Por Helen Umaña
Jorge Martínez Mejía (Las Vegas, Santa Bárbara, 1964) escribió El mundo es un puñado de polvo (2011), novela que, en lugar de proporcionar la satisfacción y alegría que otras provocan, nos llena de pesar y vergüenza porque todas las vidas de las cuales se habla (niños, jóvenes, madres, abuelas…) no son entes de ficción. Tal vez, sin excepción, son retratos de personas que, por razones de trabajo, conoció. También porque los hechos (crueles, sangrientos, delictivos o no) que se les atribuyen (como víctimas o victimarios) realmente ocurrieron en San Pedro Sula en las últimas décadas.
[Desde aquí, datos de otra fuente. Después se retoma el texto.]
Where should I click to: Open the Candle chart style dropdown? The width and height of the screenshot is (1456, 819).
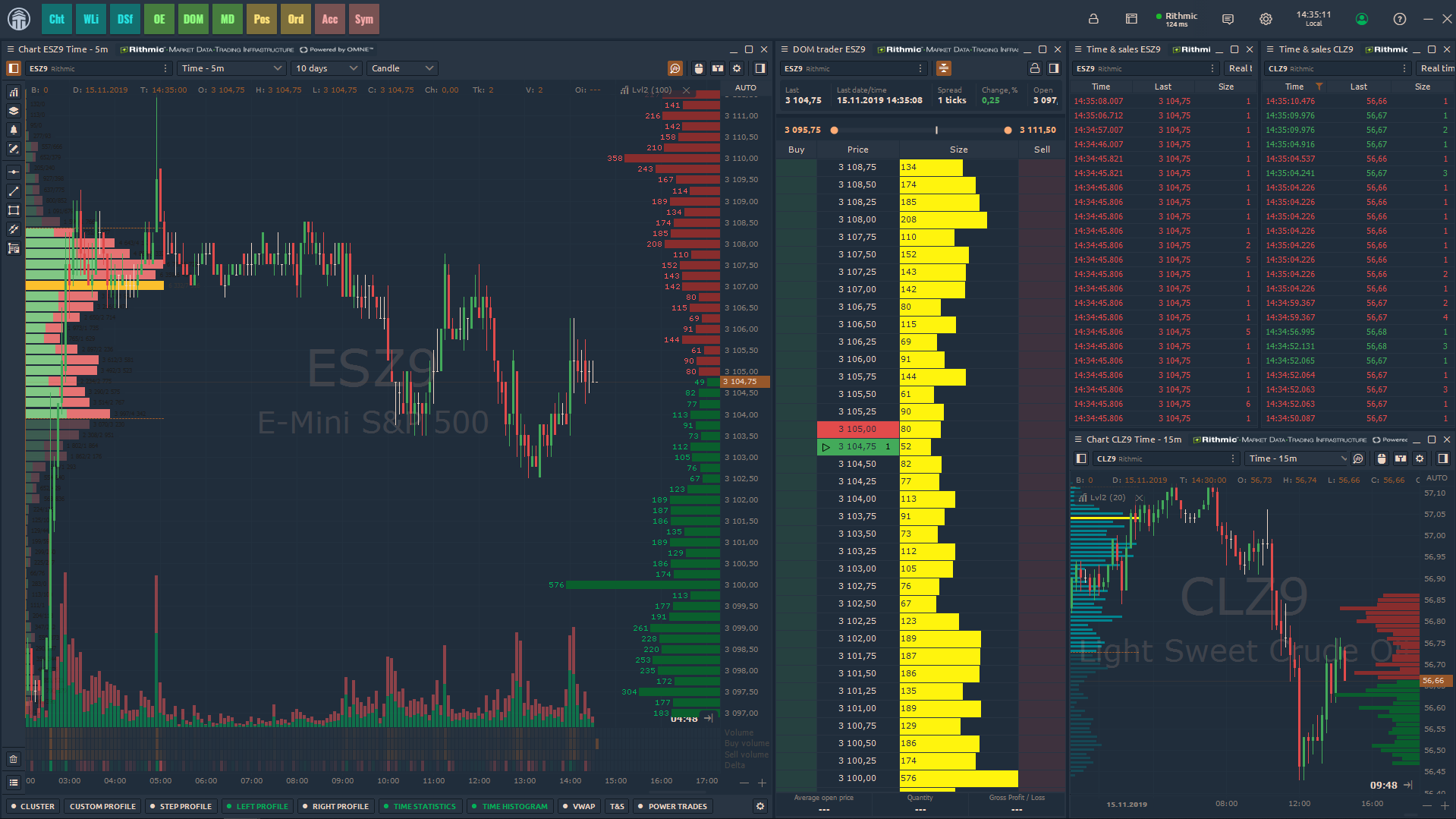(402, 68)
Histórica y socialmente son el resultado de la organización social que se impuso desde la etapa colonial con el propósito de seguir beneficiando a los sectores poderosos y
continuar explotando a criollos, indios, y mestizos, sector al que se le negaron los elementos indispensables de una vida digna. Y lo que más pesar provoca es saber que las condiciones que propician la flagrante y generalizada injusticia —ya que no han desaparecido las causas— siguen operando en la misma forma. Con el correr de los años, la responsabilidad de seguir en lo mismo, por omisión o acción, es de toda la ciudadanía que se adhiere al cómodo “dejar hacer”, “dejar pasar” y es enemiga de cualquier cambio que en verdad lo sea.
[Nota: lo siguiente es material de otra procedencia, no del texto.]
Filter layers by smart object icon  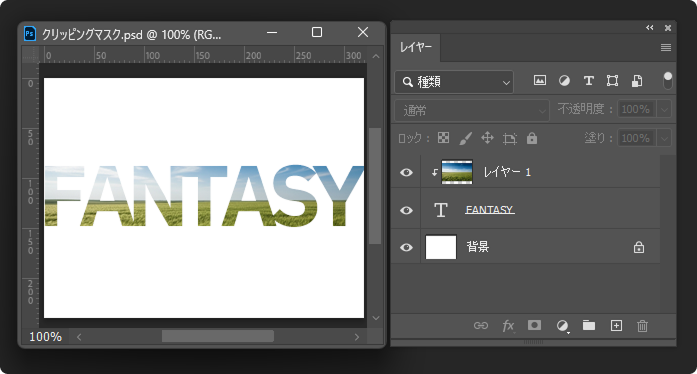pyautogui.click(x=637, y=80)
En la novela, como si fuesen retazos de un enorme tapiz, Martínez selecciona varios hechos o anécdotas que ilustran alguna faceta en la vida de diferentes personas. Siempre se percibe una simpatía o solidaridad con los personajes más débiles y nunca desciende a lo procaz o chocarrero. Además, con frecuencia, el lenguaje alcanza fuerza poética. Dice un pandillero:
Siente, siente la muerte, siente la enorme arruga en la camera que te busca con sus alas negras, extendidas sobre el aire de la tarde. La muerte, la llaga rota, la verdad, la presencia oscura de ese misterio que te sigue y te atrapa más temprano que tarde. Nadie te ha visto caer, nadie te lleva en hombros para celebrar una boda en medio de las mariposas, nadie canta a esa hora terrible en que callas con la voz ahogada en medio de los dedos. ¡Yo siento el espíritu de la muerte, perrito! ¡Yo siento las balas! ¡Quisiera estar preso mejor, con ustedes, aquí, aquí es más seguro que en las calles! ¡Allá nadie te ayuda, todos te miran con desprecio y con miedo! ¡Mire, perrito, yo no voy a durar mucho… siento la muerte, siento miedo de que en cualquier parte me agarren a tiros! (2011: 20).
Leer esta novela provoca un sentimiento de vergüenza por pertenecer a una sociedad que ha permitido llegar a esos extremos de injusticia y discriminación ya que se habla de vidas destrozadas porque carecieron, a lo largo de su existencia, de los estímulos necesarios para construir sus vidas sobre bases sólidas. Cada personaje es un retrato de vidas que no han sido inventadas. Su autor —por cuestiones de trabajo, lo reiteramos— las conoció y las registró en su memoria con un palpable sentido de solidaridad. En síntesis, un desnudar completo de una sociedad que ha sido caldo de cultivo de lo que la novela recrea en forma convincente.